Revathi S. Kamath (1955-2020) was an Indian architect and planner based in Delhi. She is a pioneer of mud architecture in India. In addition to this, she is also credited with building the tallest stainless steel structure in India.

==Early life==
Revathi Kamath was born in Bhubaneswar, Odisha in a Tamil Brahmin family. She spent her formative years in Bangalore and tribal areas along the Mahanadi river, where her father, an engineer was working on the Hirakud dam. These early years left a deep impression on her understanding of nature, people and the rhythms of life.

==Education and early career==
She obtained her Bachelor's degree in Architecture (1977) and completed a post-graduate programme in Urban and Regional Planning (1981) both from the School of Planning and Architecture, Delhi. After graduation, she worked with Stein, Doshi and Bhalla for a year and later with Rassik International, Architects and furniture designers in New Delhi. In 1979, she started work with The GRUP (Group for Rural & Urban Planning), a partnership firm between Vasant Kamath, Romi Khosla and Narendra Dengle. She has also worked for the National Institute of Urban Affairs in 1981. She was visiting Faculty (1984–87) and Assistant Professor (1987–91) at the School of Planning and Architecture, New Delhi.

==Architectural practice==
In 1981, she opened a firm with Vasant Kamath, "Revathi and Vasant Kamath", which later came to be known as "Kamath Design Studio - Architecture, Planning and Environment" (2005). The studio has handled a wide variety of projects, in diverse social, economic and geographical contexts. The Anandgram Project for Rehabilitation of slum dwellers near Shadipur Depot, Delhi was one of the earliest in early 1983. Revathi Kamath is noted for her sensitive efforts for conceiving the "Evolving Home" concept for redevelopment. She consulted with 350 families to understand individual needs and to give them a first home on the ground.

Three of her projects have been nominated for the Aga Khan Award. They are the Akshay Pratishthan School in Delhi, Community Center at Maheshwar and Nalin Tomar House at Hauz Khas, Delhi.

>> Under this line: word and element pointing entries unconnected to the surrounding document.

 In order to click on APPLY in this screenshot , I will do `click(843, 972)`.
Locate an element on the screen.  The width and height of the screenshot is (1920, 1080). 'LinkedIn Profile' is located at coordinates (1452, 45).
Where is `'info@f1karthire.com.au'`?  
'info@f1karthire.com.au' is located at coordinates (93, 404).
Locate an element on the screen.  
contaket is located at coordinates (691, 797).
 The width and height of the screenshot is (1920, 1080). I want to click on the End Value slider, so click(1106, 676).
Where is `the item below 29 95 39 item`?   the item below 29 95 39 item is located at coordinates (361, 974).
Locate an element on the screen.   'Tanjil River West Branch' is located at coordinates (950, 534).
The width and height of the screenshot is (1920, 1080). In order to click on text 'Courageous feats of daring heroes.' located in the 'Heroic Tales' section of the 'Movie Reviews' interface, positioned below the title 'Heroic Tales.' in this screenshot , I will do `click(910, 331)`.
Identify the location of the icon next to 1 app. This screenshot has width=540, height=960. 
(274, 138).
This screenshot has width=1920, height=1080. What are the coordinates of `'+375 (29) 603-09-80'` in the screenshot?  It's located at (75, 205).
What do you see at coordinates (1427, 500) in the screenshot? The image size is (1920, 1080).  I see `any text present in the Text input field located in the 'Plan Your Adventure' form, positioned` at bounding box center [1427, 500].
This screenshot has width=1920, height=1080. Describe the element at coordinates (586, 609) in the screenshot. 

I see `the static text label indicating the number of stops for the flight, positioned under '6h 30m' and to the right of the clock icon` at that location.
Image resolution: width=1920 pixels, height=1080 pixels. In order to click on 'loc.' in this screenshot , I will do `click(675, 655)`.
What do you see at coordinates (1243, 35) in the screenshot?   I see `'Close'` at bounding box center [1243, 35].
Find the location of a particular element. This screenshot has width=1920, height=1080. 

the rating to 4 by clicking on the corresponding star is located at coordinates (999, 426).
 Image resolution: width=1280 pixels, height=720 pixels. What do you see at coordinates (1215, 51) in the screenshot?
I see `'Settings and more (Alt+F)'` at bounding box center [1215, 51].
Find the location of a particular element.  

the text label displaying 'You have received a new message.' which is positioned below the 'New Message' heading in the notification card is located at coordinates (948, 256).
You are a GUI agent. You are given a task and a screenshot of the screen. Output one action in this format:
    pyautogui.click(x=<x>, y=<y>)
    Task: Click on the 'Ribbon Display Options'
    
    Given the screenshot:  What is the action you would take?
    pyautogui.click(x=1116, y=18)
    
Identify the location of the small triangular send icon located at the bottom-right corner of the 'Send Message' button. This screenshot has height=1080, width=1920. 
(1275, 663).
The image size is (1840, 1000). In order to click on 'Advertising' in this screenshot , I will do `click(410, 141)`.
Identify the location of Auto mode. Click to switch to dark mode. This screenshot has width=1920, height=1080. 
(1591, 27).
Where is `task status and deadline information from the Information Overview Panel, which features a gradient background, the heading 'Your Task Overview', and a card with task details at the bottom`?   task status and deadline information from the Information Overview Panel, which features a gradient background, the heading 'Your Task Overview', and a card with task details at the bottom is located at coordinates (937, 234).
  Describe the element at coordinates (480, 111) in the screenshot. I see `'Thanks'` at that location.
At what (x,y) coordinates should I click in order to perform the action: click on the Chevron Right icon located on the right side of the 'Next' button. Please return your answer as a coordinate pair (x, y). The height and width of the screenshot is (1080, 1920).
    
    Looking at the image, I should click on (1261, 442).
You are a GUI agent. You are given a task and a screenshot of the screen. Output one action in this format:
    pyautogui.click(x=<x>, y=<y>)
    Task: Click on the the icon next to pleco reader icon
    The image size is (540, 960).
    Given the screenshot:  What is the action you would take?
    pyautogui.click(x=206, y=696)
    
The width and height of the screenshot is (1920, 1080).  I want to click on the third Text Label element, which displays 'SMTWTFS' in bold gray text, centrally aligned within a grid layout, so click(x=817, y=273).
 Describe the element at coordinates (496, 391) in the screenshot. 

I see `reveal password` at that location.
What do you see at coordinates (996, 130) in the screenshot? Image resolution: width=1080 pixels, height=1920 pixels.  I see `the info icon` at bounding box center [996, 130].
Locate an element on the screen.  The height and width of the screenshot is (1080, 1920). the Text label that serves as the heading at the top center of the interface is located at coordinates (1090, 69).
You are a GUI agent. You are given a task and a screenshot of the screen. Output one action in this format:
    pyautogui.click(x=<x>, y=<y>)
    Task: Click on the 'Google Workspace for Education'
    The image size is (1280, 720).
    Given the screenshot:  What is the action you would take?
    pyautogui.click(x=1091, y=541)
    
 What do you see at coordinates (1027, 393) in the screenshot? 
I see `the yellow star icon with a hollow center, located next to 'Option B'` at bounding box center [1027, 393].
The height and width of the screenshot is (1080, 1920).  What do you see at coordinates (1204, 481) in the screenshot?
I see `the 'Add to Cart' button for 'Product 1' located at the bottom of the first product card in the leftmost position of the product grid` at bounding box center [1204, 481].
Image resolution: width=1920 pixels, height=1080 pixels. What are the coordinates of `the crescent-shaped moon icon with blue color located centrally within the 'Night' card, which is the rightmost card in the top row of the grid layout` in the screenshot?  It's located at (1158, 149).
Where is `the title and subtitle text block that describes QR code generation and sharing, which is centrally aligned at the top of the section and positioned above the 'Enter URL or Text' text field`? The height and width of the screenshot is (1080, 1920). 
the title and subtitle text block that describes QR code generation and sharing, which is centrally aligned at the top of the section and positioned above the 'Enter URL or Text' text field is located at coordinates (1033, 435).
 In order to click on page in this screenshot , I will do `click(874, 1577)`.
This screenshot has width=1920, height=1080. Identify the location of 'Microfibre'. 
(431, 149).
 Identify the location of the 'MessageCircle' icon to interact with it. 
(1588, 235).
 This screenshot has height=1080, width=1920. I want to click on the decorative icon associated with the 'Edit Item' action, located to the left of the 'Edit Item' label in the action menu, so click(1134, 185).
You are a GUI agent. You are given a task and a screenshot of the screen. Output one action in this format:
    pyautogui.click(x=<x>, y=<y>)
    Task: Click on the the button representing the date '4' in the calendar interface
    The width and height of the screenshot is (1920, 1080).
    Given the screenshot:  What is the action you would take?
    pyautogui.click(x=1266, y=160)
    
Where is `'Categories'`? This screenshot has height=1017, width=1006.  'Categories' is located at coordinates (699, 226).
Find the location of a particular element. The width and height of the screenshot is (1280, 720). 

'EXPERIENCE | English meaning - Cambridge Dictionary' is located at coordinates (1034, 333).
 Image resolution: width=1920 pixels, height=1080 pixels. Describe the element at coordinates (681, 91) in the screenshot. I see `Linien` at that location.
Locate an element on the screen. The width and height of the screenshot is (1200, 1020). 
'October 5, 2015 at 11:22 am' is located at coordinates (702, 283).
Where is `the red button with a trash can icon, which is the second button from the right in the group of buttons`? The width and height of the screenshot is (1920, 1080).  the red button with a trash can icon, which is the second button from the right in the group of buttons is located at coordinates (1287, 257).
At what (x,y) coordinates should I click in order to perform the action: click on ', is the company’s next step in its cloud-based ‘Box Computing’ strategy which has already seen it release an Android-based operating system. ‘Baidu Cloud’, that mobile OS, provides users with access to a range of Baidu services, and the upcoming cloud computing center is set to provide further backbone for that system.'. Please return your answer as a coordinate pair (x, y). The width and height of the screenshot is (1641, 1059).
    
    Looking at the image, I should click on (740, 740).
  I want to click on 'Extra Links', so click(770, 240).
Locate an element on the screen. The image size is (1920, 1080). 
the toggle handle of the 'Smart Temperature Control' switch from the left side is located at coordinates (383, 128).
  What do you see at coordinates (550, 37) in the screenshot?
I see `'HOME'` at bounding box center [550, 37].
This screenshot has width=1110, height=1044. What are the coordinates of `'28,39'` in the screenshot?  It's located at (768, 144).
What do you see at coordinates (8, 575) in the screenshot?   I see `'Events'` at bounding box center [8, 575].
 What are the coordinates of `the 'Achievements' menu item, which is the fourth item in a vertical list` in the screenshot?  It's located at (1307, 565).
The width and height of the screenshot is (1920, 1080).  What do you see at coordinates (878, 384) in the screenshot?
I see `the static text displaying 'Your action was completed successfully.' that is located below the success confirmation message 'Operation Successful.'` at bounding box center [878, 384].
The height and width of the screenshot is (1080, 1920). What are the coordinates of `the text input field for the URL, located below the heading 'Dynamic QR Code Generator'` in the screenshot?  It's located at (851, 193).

Revathi has contributed to the exhibition – "Traditional Architecture in India" for the festival of India in Paris, in 1986. She was also on the contributing design team for the Eternal Gandhi Multimedia Museum. She was co-curator and designer for the exhibition "Craft: A Tool for Social Change" for VHAI (Voluntary Health Association of India) in 2003.
She worked for the Museum for Tribal Heritage, Bhopal, the Gnostic Center, Delhi, a research center for growth of consciousness, Jiva Wellness Center and Jiva University for Yogic Sciences also.

==Selected projects==
- Desert Resort in Mandawa, Rajasthan
- Mud house for Nandita and Amit Judge, Delhi
- House for Nalin, Hauz Khas Village, Delhi
- Jivashram animal shelter, Delhi
- Akshay Pratishthan, Delhi
- Community Centre, Maheshwar, Madhya Pradesh
- Weavers’ housing project, Maheshwar, Madhya Pradesh
- School for weavers’ children at Maheshwar, Madhya Pradesh
- Kamath house, Anangpur (in collaboration with Vasant Kamath)
- Gateway for Jindal Power Plant at Tamnar, Chhattisgarh(in collaboration with Ayodh Kamath)
- VIP Guest House for Jindal Power Limited at Raigarh, Chhattisgarh (in collaboration with Vasant Kamath)
- Auditorium at Raigarh, Chhattisgarh
- Tal Chhapar Sanctuary for Government of Rajasthan, Churu, Rajasthan
- Museum for Tribal Heritage, Bhopal, Madhya Pradesh
- Gnostic Centre, Delhi (ongoing project)

== Awards and honors ==

- Revathi Kamath received the World Women in Arts, Architecture, and Design (WADe Asia)—Sustainability Award in 2018.
- Revathi Kamath has also been the recipient of the prestigious Aga Khan Award.

== See also ==

- Pravina Mehta (1923–1992 or 1925–1988) of Mumbai was a leading Indian architect, planner and also a political activist.
- Sheela Patel (born 1952) is an activist and academic involved with people living in slums and shanty towns.